[[ STORED DATA open ]]

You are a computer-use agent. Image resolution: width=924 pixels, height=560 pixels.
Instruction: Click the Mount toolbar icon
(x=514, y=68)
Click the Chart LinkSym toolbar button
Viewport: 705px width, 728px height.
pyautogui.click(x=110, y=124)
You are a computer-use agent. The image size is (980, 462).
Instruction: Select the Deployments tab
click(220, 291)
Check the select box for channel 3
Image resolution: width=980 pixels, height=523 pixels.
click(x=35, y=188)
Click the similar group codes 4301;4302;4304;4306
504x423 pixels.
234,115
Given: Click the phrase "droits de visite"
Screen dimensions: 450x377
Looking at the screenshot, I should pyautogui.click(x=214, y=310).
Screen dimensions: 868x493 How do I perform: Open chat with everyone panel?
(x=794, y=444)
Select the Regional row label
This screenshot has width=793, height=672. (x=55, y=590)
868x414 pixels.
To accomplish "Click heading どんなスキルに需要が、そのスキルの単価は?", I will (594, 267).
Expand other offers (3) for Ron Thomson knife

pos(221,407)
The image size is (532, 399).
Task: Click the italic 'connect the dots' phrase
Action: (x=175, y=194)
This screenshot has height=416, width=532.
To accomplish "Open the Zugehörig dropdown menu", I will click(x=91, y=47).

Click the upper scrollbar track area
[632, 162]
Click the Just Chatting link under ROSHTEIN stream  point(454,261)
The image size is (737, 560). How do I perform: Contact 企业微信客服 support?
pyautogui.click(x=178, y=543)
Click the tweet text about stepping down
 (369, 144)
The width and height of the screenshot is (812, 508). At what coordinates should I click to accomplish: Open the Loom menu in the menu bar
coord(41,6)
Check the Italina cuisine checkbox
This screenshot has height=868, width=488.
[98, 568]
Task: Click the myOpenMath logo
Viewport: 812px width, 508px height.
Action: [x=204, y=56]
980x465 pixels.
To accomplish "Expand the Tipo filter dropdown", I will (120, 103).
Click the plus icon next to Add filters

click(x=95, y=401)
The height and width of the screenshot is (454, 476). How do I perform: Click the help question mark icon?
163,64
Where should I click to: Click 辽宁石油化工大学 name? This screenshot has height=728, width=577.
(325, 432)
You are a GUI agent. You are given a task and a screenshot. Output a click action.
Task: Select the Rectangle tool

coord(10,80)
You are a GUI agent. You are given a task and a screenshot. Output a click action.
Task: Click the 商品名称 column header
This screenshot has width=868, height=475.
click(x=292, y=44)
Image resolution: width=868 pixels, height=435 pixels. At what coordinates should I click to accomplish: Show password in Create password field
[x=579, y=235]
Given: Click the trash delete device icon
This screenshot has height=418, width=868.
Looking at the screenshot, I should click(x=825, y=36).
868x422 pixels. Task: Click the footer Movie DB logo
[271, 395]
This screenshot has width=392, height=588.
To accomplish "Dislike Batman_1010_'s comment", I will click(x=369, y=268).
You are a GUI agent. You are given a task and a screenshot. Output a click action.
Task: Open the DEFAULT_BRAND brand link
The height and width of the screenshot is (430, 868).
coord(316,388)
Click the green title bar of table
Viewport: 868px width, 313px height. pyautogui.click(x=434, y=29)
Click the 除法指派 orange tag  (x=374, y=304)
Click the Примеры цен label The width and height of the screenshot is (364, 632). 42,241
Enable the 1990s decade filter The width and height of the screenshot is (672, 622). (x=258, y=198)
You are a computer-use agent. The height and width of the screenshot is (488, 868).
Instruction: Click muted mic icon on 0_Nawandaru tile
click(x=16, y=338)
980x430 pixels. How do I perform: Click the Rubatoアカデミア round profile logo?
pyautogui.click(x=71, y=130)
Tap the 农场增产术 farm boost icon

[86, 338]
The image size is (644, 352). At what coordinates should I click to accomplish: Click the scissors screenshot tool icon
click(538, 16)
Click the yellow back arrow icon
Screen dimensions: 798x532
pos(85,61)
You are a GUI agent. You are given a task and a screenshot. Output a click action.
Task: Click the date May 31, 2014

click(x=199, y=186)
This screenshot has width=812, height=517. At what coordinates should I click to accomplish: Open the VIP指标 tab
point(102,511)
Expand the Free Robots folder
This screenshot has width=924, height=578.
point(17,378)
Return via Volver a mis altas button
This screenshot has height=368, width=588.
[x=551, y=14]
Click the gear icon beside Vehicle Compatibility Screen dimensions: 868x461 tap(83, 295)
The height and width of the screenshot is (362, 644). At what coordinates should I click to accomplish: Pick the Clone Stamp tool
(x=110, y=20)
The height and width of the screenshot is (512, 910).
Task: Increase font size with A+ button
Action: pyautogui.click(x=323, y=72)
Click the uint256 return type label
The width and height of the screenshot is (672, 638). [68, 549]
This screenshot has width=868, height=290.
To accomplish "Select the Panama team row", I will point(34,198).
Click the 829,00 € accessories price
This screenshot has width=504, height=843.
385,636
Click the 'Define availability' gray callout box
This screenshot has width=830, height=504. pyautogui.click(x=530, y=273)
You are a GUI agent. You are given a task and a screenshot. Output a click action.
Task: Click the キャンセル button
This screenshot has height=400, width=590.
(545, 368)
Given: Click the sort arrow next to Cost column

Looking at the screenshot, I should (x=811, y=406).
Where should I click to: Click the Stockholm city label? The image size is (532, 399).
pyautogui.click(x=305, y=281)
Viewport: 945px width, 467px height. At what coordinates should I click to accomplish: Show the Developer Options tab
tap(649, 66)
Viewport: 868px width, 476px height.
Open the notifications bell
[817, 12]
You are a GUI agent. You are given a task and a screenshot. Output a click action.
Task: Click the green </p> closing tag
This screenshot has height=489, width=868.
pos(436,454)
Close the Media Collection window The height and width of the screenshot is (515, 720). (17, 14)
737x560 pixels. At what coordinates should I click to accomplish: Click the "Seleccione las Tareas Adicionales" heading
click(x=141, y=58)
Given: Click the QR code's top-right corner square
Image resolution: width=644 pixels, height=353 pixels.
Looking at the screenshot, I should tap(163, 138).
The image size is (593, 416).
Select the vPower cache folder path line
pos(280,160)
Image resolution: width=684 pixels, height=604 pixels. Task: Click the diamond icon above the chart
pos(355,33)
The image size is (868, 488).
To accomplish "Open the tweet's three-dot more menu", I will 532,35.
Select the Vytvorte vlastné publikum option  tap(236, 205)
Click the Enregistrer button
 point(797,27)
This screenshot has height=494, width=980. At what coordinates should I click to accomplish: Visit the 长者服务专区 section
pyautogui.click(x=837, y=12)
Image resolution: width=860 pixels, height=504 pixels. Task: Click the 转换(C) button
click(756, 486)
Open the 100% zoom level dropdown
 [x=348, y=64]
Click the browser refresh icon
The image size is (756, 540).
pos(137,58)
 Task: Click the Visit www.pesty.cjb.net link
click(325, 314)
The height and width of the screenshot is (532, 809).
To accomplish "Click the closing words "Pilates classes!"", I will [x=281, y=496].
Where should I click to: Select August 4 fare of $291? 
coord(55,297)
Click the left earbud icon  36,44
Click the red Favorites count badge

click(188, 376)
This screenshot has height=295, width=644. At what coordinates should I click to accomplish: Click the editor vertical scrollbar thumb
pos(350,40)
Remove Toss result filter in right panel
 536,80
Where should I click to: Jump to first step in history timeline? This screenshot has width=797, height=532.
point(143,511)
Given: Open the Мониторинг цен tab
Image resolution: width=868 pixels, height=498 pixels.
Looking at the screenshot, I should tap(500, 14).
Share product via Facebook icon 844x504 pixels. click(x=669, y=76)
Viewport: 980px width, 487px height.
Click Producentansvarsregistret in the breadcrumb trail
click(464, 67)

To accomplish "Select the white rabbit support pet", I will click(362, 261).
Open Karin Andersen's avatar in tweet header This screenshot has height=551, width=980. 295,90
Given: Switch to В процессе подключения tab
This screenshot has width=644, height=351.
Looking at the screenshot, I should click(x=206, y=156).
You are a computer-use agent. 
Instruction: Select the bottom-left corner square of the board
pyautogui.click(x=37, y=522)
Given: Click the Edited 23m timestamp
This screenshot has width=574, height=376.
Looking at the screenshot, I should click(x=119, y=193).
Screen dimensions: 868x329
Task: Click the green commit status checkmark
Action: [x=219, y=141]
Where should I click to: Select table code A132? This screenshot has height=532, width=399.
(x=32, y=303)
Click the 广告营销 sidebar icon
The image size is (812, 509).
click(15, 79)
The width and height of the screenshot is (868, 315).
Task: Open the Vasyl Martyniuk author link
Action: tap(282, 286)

[[ STORED DATA closed ]]

TASK DESCRIPTION
Once the line with "This screenshot has width=812, height=517." is found in the records above, print exactly that line and every line after it through the line with "Given: Click the QR".

RESPONSE FOR THIS EXERCISE
This screenshot has width=812, height=517. At what coordinates should I click to accomplish: Open the VIP指标 tab
point(102,511)
Expand the Free Robots folder
This screenshot has width=924, height=578.
point(17,378)
Return via Volver a mis altas button
This screenshot has height=368, width=588.
[x=551, y=14]
Click the gear icon beside Vehicle Compatibility Screen dimensions: 868x461 tap(83, 295)
The height and width of the screenshot is (362, 644). At what coordinates should I click to accomplish: Pick the Clone Stamp tool
(x=110, y=20)
The height and width of the screenshot is (512, 910).
Task: Increase font size with A+ button
Action: pyautogui.click(x=323, y=72)
Click the uint256 return type label
The width and height of the screenshot is (672, 638). [68, 549]
This screenshot has width=868, height=290.
To accomplish "Select the Panama team row", I will point(34,198).
Click the 829,00 € accessories price
This screenshot has width=504, height=843.
385,636
Click the 'Define availability' gray callout box
This screenshot has width=830, height=504. pyautogui.click(x=530, y=273)
You are a GUI agent. You are given a task and a screenshot. Output a click action.
Task: Click the キャンセル button
This screenshot has height=400, width=590.
(545, 368)
Given: Click the sort arrow next to Cost column

Looking at the screenshot, I should (x=811, y=406).
Where should I click to: Click the Stockholm city label? The image size is (532, 399).
pyautogui.click(x=305, y=281)
Viewport: 945px width, 467px height. At what coordinates should I click to accomplish: Show the Developer Options tab
tap(649, 66)
Viewport: 868px width, 476px height.
Open the notifications bell
[817, 12]
You are a GUI agent. You are given a task and a screenshot. Output a click action.
Task: Click the green </p> closing tag
This screenshot has height=489, width=868.
pos(436,454)
Close the Media Collection window The height and width of the screenshot is (515, 720). (17, 14)
737x560 pixels. At what coordinates should I click to accomplish: Click the "Seleccione las Tareas Adicionales" heading
click(x=141, y=58)
Given: Click the QR code's top-right corner square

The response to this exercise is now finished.